Leve castigo para lo que se vio sobre el césped. El Paris Saint-Germain pasó por encima de un Liverpool irreconocible que apenas compareció en la capital francesa. Con un dominio absoluto del balón y una superioridad táctica insultante, los parisinos se llevan una ventaja de dos goles que, viendo las estadísticas, se antoja corta para el duelo de vuelta de estos cuartos de final de la Champions League.
Doué abre la lata y Mamardashvili sostiene el muro
Desde el pitido inicial, el plan de Luis Enrique fue claro: hundir al Liverpool en su propia área. La resistencia inglesa duró apenas 11 minutos. Désiré Doué recogió un balón en las inmediaciones del área y, con algo de fortuna tras un rebote, superó a Mamardashvili con un globo preciso que desató la locura en París.

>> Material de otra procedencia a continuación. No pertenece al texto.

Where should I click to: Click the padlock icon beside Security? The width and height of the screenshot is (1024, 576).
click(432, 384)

El Liverpool, planteado con una defensa de tres centrales que nunca se sintió cómoda, fue un «muerto viviente» durante toda la primera mitad. Solo las intervenciones de Giorgi Mamardashvili, que le sacó un mano a mano a Doué y un disparo envenenado a Kvaratskhelia, evitaron que el partido se fuera al descanso con la eliminatoria sentenciada. Mientras tanto, Dembélé empezaba su particular idilio con el error, fallando ocasiones claras ante la desesperación de su banquillo.
La sentencia de Kvaratskhelia y el misterio Salah
La segunda parte mantuvo el mismo guion. El PSG movía el balón con una paciencia infinita hasta que, en el minuto 66, llegó la obra de arte de la noche. Tras una posesión eterna, João Neves filtró un pase quirúrgico para Khvicha Kvaratskhelia; el georgiano, con una sangre fría pasmosa, recortó al portero y definió a placer para poner el 2-0.

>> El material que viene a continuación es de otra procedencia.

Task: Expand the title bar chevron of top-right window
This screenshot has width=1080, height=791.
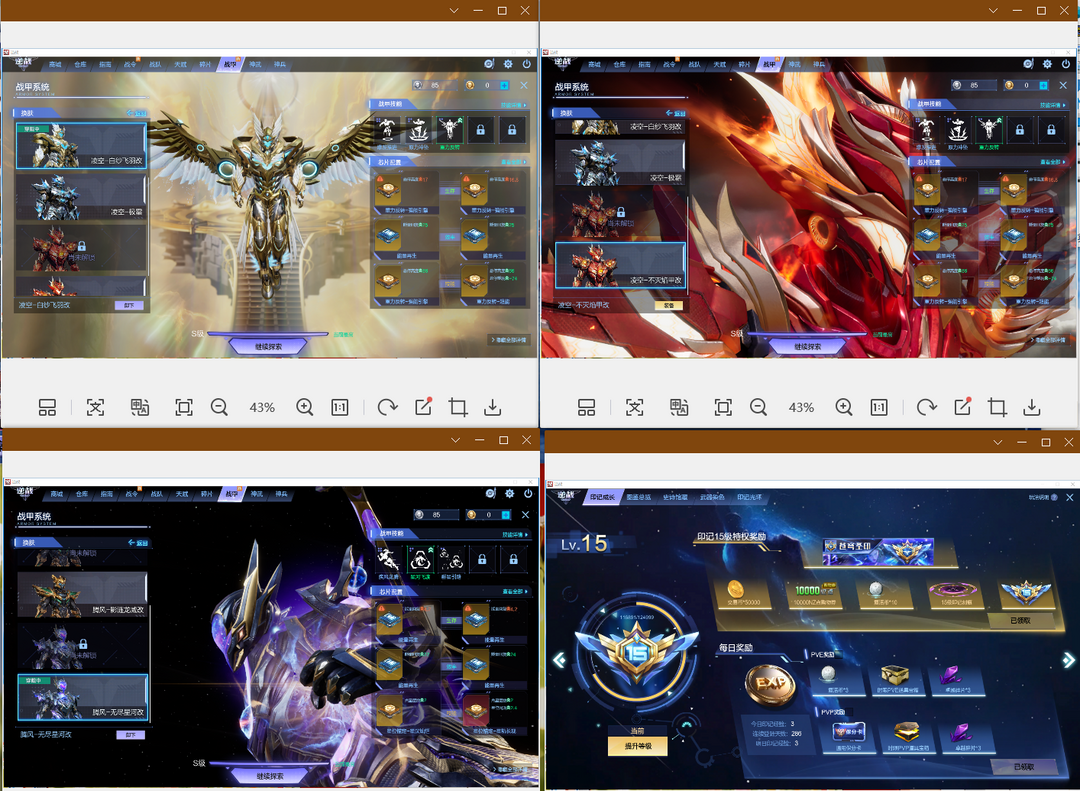Action: [993, 10]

El partido también dejó noticias significativas en lo extradeportivo y médico. Alexander Isak regresó a los terrenos de juego tras meses de baja por una fractura de peroné, disputando los últimos quince minutos. Por el contrario, la ruptura entre Arne Slot y Mohamed Salah parece total: el egipcio estuvo calentando en la banda durante gran parte del encuentro, pero el técnico neerlandés decidió no darle ni un solo minuto pese a la inoperancia ofensiva de su equipo (que solo realizó un disparo en todo el partido).
Un final con madera y polémica
El tramo final pudo ser una carnicería. Ousmane Dembélé estrelló un derechazo en el palo en el 87′ y, minutos después, Achraf y Nuno Mendes desperdiciaron un dos contra uno frente a la portería por un mal control del portugués.

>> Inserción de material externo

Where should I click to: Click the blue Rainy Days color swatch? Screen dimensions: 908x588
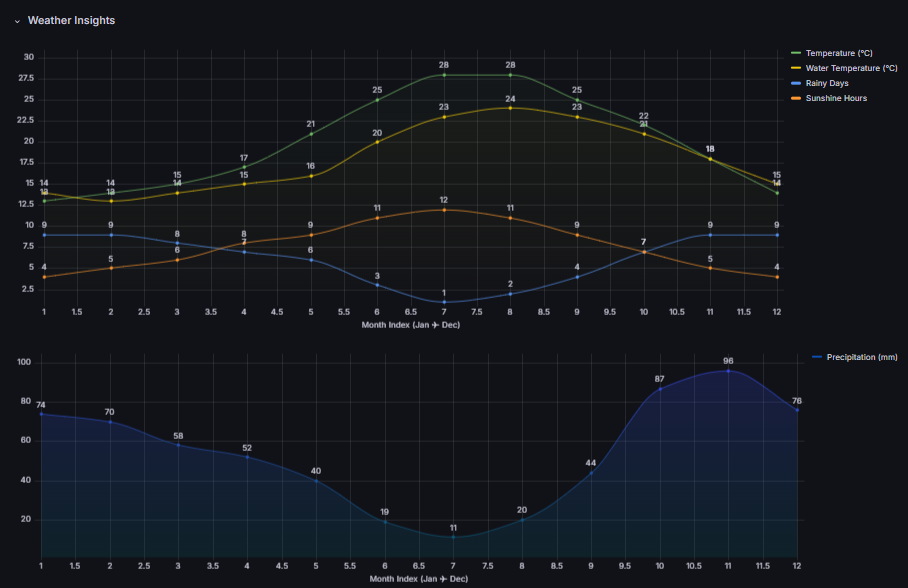tap(796, 83)
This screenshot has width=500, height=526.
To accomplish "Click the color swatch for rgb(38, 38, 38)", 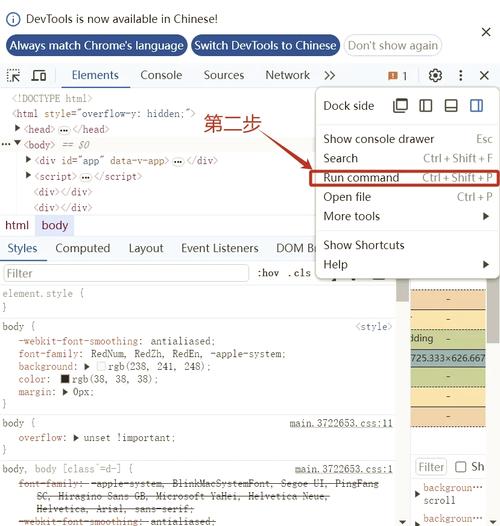I will click(x=65, y=379).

También hubo trabajo para el VAR. El colegiado español Sánchez Martínez señaló un penalti de Konaté sobre Zaire-Emery, pero tras revisar el monitor, decidió rectificar su decisión. Ya en el descuento, una nueva caída de Nuno Mendes en el área fue desestimada por el videoarbitraje, dejando el marcador en el definitivo 2-0.